(УСЛОВИЕ ЗАДАНИЯ):
Ответьте по тексту о духе капитализма:
1. Как назван тип восприятия и поведения, ставший первым противником «духа» капитализма?
2. К вопросу о развитии чего в первую очередь сводится, согласно цитате, вопрос о движущих силах экспансии современного капитализма?
3. Какими отношениями сменяются моральные чувства и духовно-нравственные отношения?

Что же это за такой этос? «Первым противником, с которым пришлось столкнуться «духу» капитализма и который являл собой определенный стиль жизни, нормативно обусловленный и выступающий в «этическом» обличье, был тип восприятия и поведения, который может быть назван традиционализмом» [26, с. 76]. Это установившаяся народная традиция и соответствующий образ жизни, проявляемый прежде всего в отношении к труду, заработной плате, накоплению материальных благ, обязательности, пунктуальности и т. д. «Вопрос о движущих силах экспансии современного капитализма не сводится к вопросу об источнике используемых капиталистом денежных ресурсов. Это в первую очередь вопрос о развитии капиталистического духа. Там, где он возникает и оказывает свое воздействие, он добывает необходимые ему денежные ресурсы, но не наоборот» [26, с. 88]. Рациональность и духовность рассматриваются М. Вебером как порождение новой социальности или социума, составляющего основу капиталистического общества.
Основным источником экспансии современного капитализма является максимальная рационализация общественной жизни и замена существующих культурных традиций, связанных с семейным укладом жизни и семейно-соседскими отношениями, государственно-правовыми и другими идеализациями и формальными образованиями, поддерживаемыми и направляемыми кибернетическими системами. Моральные чувства и духовно-нравственные отношения, основанная на них национальная культура при этом сменяются формально-бюрократическими отношениями, регулируемыми исключительно правом, современными информационными системами принятия управленческого решения. Представления «о процессе управления», «информационной системе», «хранении, запоминании и переработке информации», «кодировании», «оперативном и долговременном запоминающем устройстве», «обратной связи», «модели», «алгоритме», «программе» и др. стали основным источником формализации и кибернетизации общественной жизни современного информационного общества и неким аналогом человеческой памяти, обучения, внутренней психологической модели внешнего мира. Этот процесс осуществляется в современном обществе на основе разработки и использования соответствующих математических методов, процедур алгоритмизации, формализации и моделирования в применении к психологической сфере, тесно связанной с прогрессом в области вычислительных систем и их математического обеспечения.

(ПРЕДСТАВЛЕННЫЕ СВЕДЕНИЯ):

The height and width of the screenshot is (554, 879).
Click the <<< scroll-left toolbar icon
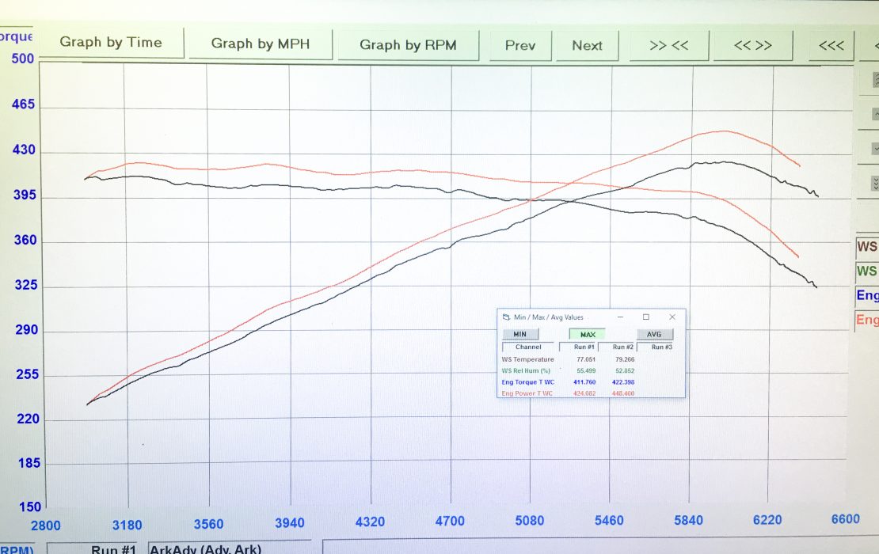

(ОТВЕТ К ЗАДАНИЮ):
1. Традиционализмом.
2. К вопросу о развитии капиталистического духа.
3. Формально-бюрократическими отношениями, регулируемыми исключительно правом, современными информационными системами принятия управленческого решения.